Natural Gas and Liquid Separation:
Gravity separators, centrifugal separators or cyclone separators, filter vane separators, mist eliminator pads, and liquid/gas coalescers are technologies avalilable to achieve this goal
A gravity separator, also called a “knockout drum” or, more formally, gravitational-forces-controlled separator, is typically used as a first-stage scrubber.
Gravity Separation of Two Phases (Gas and Liquid) : In separating two phases (gas and liquid) vertically, gravity and flow direction are expected to play a significant role. The droplets of any liquid in a gas flow are acted on by three forces: gravity (directed downward), buoyancy (opposite of the gravity force), and drag (opposite of the direction of droplet velocity). As a result, the liquid droplet will move in the direction of the net force.
Gravity Separation of Three Phases (Gas, Light and Heavy Liquids) For three-phase separation (Monnery and Svrcek, 1994), while the gas and liquid separation is the same as the one described above, the settling of the heavy liquid droplet in the light liquid is assumed to obey Stoke’s law of buoyancy
Three-phase separator design: Three-phase separators can be either vertical or horizontal, but almost invariably are horizontal.
Natural Gas Dehydration—Water Removal:
Most free water is removed after the gas-liquid separation is at or near the wellhead. However, there are still small amounts of water vapor associated with the main stream of natural gas that requires further treatment to remove (dehydration).
Water Content Determination:
Natural gas, however, is usually a complex mixture and sometimes contains acid/sour gas that changes the behavior of the natural gas, and causes the deviation of water content calculation.
Several methods are available to estimate the water content of sweet and natural gases. One of the most commonly used is the Mcketta and Wehe (1958) approach. They developed a chart to estimate the water content for sweet natural gas. It is clear (from the general chart) that water content or solubility increases, as temperature increases and pressure decreases.
Natural Gas Hydrates: Natural gas hydrates are solid crystalline compounds formed by the chemical combination of natural gas and water under pressure at temperature considerably above the freezing point of water.

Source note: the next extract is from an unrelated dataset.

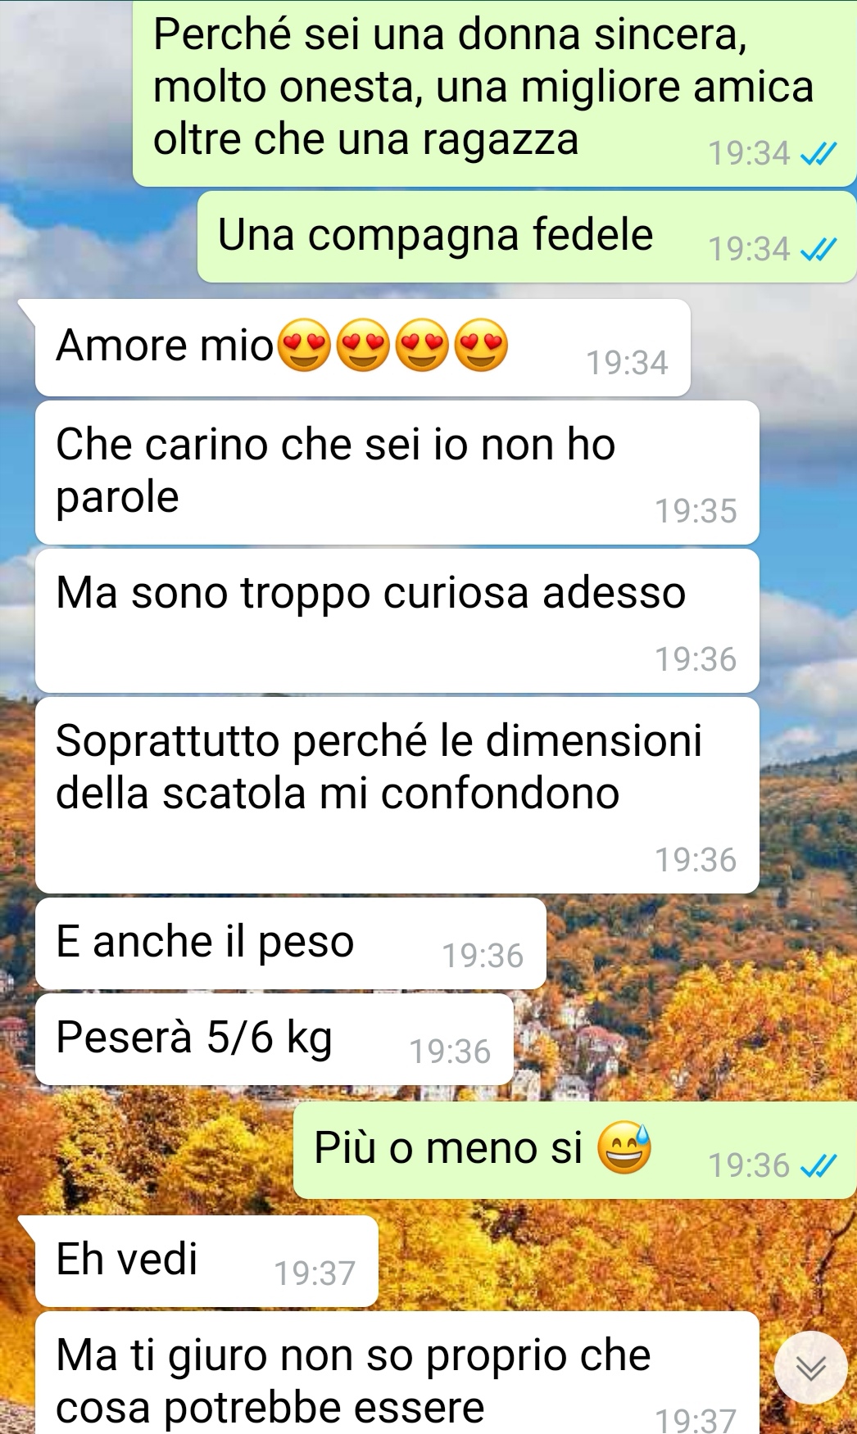Tap read ticks beside 'Più o meno si'
The height and width of the screenshot is (1434, 857).
pyautogui.click(x=818, y=1165)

Hydrates tend to form when there is:
Free water present and temperature decreases below that of hydrate-formation. This usually happens in the flow string or surface line;
Sudden pressure drop due to expansion. This usually happens when fluids flows through orifices, back pressure regulators, or chokes.
If a small “seed” crystal of hydrate or acid gas (H2S or CO2) is in the system and the flow rate is high with agitation, it will promote the formation of natural gas hydrates.

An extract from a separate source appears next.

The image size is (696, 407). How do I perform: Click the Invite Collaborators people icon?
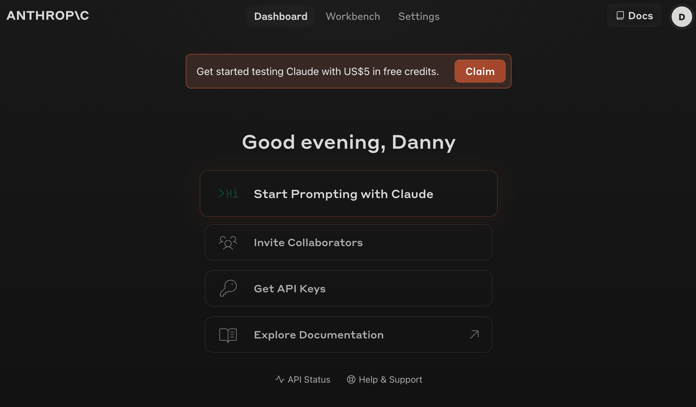point(228,242)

Adsorbtion Dehydration: It removes water by flowing gas through a granulated solid bed called solid desiccant or adsorbent. Because of the microscopic pores and capillary openings, the solid desiccant has a very large effective surface area per unit weight to retain water on the surface of the solid medium.
Absorption Dehydration: Absorption dehydration is the water removal process by counter-flowing natural gas through a certain liquid solvent that has special attractions or affinities for water. The liquid solvent is called a dehydrating agent or liquid desiccant.
Glycol Dehydration Process
Natural Gas Sweetening—Acid Gases Removal:
The process of removing H2S is called natural gas sweetening.
Iron-sponge sweetening, Alkanolamine Sweetening, Glycol/Amine Process, Sulfinol process, Chemsweet, and Zinc Oxide Process Process are some processes used for natural gas sweetening.
Natural Gas Transportation—Pipelines and Compressed Natural Gas
Pipelines:
Interstate pipelines, often called “trunklines,” are long-distance and wide-diameter (20–42 in.), and traverse more than one state. There are more than 1,400 compressor stations to maintain pressure on this pipeline network. Intrastate pipelines operate inside a single state.
Pipeline design means appropriate size, appropriate distance between compression stations, and adequate compressor sizes that would allow optimum operation and ability to expand in the future. Pipeline throughput depends on pipeline diameter and the operating pressure; taking into account the length of the pipeline and the terrain. Typical onshore pipeline operating pressure is about 700 to 1,100 psi (with some as high 4,000 psi); for offshore pipelines, the operating pressure is typically between 1,400 to 2,100 psi, depending on the material and the age of the pipeline (Speight, 2007).
For a horizontal pipeline, the mechanical energy balance is: (Pipeline pressure, dimensions, compression stations can be calculated)
Compression:
The pressure of natural gas flowing through a pipeline decreases along the distance because of friction pressure drop. Therefore, compressors are needed to ensure that the natural gas gets to the destination with sufficient pressure along the path and outlet.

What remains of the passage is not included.